Bearing down under the winter drag with about a month-and-a-half yet before temperatures will warm somewhat. A lot of gray lunches at Round Valley recently, and no trout since January 3rd. With cold wind, I spent the time in the car, writing, checking on the rod occasionally, but it was still nice to be there, a break from the road.
We do what we do to earn a living, but its good to do some living with the earning. This enhances work performance too. I've worked at a desk all day, years ago, and still do for a short part of the day, welcomed since its a capping off, and then I'm on my way home. It's tougher on the road for my present job. But I prefer how hard it is over watching the clock. I hated the sense of time dragging while working indoors. Driving stimulates thought. And especially during the warm seasons I enjoy fishing.

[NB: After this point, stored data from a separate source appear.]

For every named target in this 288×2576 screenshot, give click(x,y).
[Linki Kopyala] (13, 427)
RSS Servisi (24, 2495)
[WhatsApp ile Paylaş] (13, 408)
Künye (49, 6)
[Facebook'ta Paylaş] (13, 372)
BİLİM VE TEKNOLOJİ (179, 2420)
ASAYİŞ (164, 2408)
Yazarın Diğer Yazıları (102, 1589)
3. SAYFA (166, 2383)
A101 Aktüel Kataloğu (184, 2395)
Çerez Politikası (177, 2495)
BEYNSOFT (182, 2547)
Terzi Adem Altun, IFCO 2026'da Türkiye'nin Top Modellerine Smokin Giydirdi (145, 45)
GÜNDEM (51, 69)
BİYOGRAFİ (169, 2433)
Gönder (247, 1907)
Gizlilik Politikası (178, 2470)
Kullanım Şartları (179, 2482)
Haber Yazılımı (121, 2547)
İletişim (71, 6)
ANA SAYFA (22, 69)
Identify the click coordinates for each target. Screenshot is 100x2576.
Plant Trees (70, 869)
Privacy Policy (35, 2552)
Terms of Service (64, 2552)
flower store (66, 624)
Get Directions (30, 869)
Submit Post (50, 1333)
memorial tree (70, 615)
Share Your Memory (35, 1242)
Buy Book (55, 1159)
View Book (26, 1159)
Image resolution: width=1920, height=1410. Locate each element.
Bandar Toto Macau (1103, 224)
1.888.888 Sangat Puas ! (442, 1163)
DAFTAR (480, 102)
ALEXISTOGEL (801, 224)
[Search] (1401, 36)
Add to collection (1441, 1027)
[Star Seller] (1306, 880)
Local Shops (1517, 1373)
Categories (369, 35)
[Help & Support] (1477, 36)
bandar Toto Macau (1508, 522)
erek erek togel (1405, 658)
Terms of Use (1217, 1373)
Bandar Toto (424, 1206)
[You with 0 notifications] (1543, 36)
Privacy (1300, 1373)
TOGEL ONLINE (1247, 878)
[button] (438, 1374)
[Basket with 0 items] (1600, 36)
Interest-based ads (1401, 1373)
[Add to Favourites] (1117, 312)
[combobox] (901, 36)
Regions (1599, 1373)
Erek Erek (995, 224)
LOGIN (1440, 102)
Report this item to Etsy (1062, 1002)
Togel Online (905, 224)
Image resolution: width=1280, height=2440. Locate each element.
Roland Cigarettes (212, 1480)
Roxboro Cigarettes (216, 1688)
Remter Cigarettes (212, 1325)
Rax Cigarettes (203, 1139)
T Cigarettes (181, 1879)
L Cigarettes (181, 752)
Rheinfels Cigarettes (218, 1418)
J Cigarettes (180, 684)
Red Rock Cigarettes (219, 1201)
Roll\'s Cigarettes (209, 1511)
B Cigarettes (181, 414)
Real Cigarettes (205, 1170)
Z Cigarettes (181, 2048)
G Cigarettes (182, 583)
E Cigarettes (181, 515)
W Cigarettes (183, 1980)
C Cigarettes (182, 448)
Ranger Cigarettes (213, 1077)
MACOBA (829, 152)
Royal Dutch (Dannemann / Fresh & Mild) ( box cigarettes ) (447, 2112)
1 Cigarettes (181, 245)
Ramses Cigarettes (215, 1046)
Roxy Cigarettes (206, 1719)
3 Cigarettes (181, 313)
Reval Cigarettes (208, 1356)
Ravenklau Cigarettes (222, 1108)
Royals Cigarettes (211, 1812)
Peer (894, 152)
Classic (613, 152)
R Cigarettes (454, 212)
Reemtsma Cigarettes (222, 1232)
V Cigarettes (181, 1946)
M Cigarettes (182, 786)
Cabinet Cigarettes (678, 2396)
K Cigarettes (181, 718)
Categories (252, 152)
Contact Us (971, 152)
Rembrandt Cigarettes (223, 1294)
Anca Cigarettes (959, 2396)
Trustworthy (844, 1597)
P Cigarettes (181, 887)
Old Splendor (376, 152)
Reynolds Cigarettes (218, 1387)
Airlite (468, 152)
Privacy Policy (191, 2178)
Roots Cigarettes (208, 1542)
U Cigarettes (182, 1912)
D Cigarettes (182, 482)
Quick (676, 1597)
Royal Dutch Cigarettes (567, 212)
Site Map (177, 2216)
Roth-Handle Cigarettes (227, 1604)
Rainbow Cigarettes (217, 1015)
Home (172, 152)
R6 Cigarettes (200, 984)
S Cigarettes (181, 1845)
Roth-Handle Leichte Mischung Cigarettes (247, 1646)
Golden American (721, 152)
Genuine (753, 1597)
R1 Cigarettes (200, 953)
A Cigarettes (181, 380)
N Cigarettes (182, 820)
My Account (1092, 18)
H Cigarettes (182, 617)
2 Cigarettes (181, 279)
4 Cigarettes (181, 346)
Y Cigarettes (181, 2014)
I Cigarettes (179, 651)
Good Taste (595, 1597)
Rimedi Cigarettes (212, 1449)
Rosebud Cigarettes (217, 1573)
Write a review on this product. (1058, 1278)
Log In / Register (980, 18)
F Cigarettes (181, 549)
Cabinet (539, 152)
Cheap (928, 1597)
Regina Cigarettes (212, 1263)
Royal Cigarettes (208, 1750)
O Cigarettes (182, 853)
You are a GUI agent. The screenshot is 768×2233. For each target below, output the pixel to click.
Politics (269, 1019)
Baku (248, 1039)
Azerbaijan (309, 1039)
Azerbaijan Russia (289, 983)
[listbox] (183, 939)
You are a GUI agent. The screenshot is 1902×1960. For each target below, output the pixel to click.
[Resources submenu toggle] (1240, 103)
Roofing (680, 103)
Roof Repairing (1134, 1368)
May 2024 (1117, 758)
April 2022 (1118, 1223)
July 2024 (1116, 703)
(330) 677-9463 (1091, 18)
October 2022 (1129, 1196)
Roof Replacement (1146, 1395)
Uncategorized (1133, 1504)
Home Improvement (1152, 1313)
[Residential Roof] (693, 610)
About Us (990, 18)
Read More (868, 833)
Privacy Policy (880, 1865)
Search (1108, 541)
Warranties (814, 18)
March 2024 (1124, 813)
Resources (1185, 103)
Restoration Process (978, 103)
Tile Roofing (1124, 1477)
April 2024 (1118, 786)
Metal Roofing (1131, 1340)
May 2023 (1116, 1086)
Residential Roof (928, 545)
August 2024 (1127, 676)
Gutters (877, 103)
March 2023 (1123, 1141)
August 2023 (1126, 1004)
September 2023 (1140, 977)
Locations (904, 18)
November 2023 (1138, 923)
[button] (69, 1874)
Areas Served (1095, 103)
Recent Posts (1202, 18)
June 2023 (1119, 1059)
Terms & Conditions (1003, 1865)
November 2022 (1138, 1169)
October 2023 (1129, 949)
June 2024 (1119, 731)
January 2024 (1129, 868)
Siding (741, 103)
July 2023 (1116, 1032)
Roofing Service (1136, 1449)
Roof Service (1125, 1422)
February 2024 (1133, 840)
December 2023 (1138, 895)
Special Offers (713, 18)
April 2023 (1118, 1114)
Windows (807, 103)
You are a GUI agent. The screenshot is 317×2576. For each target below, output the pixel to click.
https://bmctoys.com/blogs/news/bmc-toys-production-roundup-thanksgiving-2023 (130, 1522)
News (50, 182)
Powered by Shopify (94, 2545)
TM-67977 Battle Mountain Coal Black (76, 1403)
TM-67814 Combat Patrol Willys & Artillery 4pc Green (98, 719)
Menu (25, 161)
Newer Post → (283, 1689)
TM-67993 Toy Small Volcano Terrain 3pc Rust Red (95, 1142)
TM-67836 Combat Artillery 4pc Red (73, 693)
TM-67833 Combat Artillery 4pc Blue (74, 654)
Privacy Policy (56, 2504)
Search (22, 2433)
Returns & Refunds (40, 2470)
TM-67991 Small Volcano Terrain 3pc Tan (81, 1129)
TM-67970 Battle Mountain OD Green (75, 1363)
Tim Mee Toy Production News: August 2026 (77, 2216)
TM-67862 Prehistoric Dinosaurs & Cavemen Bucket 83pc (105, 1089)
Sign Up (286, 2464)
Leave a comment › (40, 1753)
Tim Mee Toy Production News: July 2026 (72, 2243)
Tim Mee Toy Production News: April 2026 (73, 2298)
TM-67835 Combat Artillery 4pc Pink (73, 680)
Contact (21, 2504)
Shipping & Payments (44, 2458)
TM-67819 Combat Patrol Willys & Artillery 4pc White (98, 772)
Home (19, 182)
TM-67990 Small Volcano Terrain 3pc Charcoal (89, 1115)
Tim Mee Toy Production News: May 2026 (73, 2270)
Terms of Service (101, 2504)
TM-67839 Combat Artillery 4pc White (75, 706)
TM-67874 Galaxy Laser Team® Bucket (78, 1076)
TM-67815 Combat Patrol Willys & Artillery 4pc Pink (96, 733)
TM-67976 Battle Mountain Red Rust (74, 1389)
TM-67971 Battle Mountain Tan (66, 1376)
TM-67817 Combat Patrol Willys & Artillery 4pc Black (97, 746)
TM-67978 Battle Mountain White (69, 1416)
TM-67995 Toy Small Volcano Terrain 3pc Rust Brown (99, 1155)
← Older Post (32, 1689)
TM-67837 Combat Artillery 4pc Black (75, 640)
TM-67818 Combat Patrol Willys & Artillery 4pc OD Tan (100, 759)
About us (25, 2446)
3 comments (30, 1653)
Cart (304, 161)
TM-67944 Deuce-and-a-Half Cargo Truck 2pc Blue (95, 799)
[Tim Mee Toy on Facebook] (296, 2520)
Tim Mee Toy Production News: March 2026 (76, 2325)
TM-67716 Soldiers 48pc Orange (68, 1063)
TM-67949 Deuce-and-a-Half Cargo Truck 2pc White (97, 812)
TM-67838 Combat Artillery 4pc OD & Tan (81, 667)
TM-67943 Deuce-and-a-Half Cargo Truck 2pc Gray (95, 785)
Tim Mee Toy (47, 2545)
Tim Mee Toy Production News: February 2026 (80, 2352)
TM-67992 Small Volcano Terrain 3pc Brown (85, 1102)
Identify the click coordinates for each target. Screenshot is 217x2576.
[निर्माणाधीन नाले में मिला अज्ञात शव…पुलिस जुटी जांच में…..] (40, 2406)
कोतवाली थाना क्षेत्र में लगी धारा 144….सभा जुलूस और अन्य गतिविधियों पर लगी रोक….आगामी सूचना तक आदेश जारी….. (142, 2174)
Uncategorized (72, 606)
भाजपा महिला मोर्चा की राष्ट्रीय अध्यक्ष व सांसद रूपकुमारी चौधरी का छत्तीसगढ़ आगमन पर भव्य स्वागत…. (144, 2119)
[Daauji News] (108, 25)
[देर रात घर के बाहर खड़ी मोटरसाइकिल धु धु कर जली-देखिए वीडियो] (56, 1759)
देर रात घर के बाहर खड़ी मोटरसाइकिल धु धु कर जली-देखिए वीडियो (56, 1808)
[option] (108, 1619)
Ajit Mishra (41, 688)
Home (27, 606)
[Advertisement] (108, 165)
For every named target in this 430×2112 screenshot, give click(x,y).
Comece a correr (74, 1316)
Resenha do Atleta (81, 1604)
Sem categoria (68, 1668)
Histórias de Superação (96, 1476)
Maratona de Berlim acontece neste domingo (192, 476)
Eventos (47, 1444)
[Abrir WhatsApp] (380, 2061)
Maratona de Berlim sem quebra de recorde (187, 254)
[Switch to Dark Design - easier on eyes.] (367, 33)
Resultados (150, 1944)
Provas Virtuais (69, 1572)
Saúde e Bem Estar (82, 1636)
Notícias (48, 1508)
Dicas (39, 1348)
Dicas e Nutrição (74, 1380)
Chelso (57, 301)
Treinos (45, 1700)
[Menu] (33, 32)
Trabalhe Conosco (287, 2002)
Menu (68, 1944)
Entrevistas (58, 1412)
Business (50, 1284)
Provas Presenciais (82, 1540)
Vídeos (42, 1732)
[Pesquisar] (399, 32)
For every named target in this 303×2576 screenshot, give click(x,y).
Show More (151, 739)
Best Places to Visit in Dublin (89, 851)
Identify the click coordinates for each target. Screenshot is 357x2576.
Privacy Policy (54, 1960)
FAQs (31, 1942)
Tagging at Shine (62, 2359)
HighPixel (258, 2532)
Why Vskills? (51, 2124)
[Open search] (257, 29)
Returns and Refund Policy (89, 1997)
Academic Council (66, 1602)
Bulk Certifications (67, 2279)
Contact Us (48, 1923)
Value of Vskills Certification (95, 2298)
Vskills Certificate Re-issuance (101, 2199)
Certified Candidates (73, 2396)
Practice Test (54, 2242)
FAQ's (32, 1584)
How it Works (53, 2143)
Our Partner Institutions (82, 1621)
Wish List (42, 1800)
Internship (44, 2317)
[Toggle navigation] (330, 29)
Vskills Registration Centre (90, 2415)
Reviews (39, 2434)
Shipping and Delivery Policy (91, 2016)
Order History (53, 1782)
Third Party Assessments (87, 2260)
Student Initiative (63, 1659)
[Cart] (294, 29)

Those of you familiar with this blog know I write about fishing and other things besides. In recent decades, many writers earn Master Fine Arts graduate degrees. I made the choice to keep with my self-employed clamming while studying and writing, which made all the difference for me, because I was free to go as deep into reading as I pleased, on my own time. When I went to St. John's College, Annapolis, MD, during orientation we took fair warning from administration that because of the program's ambitiousness, superficial assimilation of studies is a danger. Of course, this didn't mean that's necessarily the case, but the words made an impression on me, and I decided I can do better studying without a school regimen.
Retired English professor, novelist and poet Ed Minus instructed me on writing monthly and weekly and almost daily for six recent years. I wouldn't say, "Go away and write," as if Hemingway didn't train as a reporter on the Toronto Star and study under Gertrude Stein's tutelage. Novelist and creative writing teacher John Gardner made the trenchant point in his book On Becoming a Novelist that although Hemingway said what I quoted, he got what Gardner deems necessary: training under the guidance of accomplished others.
Nevertheless, Hemingway didn't make that statement in vain, and I believe he would stand by it today, a state of affairs that Gardner refused to elaborate on while taking a polemical position that derides cranks instead. Gardner's persuasion, of course, is good for MFA programs, though may be harmful to more ambitious and adventurous writers who would strike further out and still find ways to get the guidance from others they need. Besides, nowadays all you have to do is own a computer to be enabled to reach out to all sorts of forums and communities, although the value of working one to one with someone knowledgeable is a directly informative encounter which cannot be mediated by
cyberspace remove to the same degree of immediate conversation.
During the fall of 1982, I lived in desolated Surf City, New Jersey, keeping an infrequent correspondence with novelist and poet Sheldon Vanauken, who was my history professor at Lynchburg College in Virginia. He suggested that I seek even further "outness," exactly my intention. Not only did Hemingway achieve no more than a high school diploma for formal education; he spent, for one example, 300 consecutive days in the Gulf Stream marlin fishing. During that time he didn't write, but he had no university post, and for the most part, not as tight-knitted an affinity with other writers as many do. Needless to say, he wrote for a large audience, not just other MFA grads.
I needed Ed Minus's help because I had created a separate world in close to 60,000 handwritten journal pages since I was 17 by the time I met him. They're readable. But publishing written work is another matter, unless perhaps there is posthumous interest in my unpublished work. Marshall McLuhan's "The medium is the message" is apt. I had to relearn the mainstream culture we share after 13 years in Island Time on Long Beach Island, New Jersey.
I suppose it's possible that one way or another some of my journals will eventually get published. But I've been putting them behind me--I would never discard a word--to work on novels and other material I publish. When I was on the Island, I hoped that I would be living on royalties by my mid-30's. Life proved to be much more difficult than expected. But overcoming the hardships really means I have more material to give my work meaning and scope. So I hope I live into very ripe old age.
Winter reflections at Round Valley take you more places than meet the eye. That's why open space where you can be alone is so important.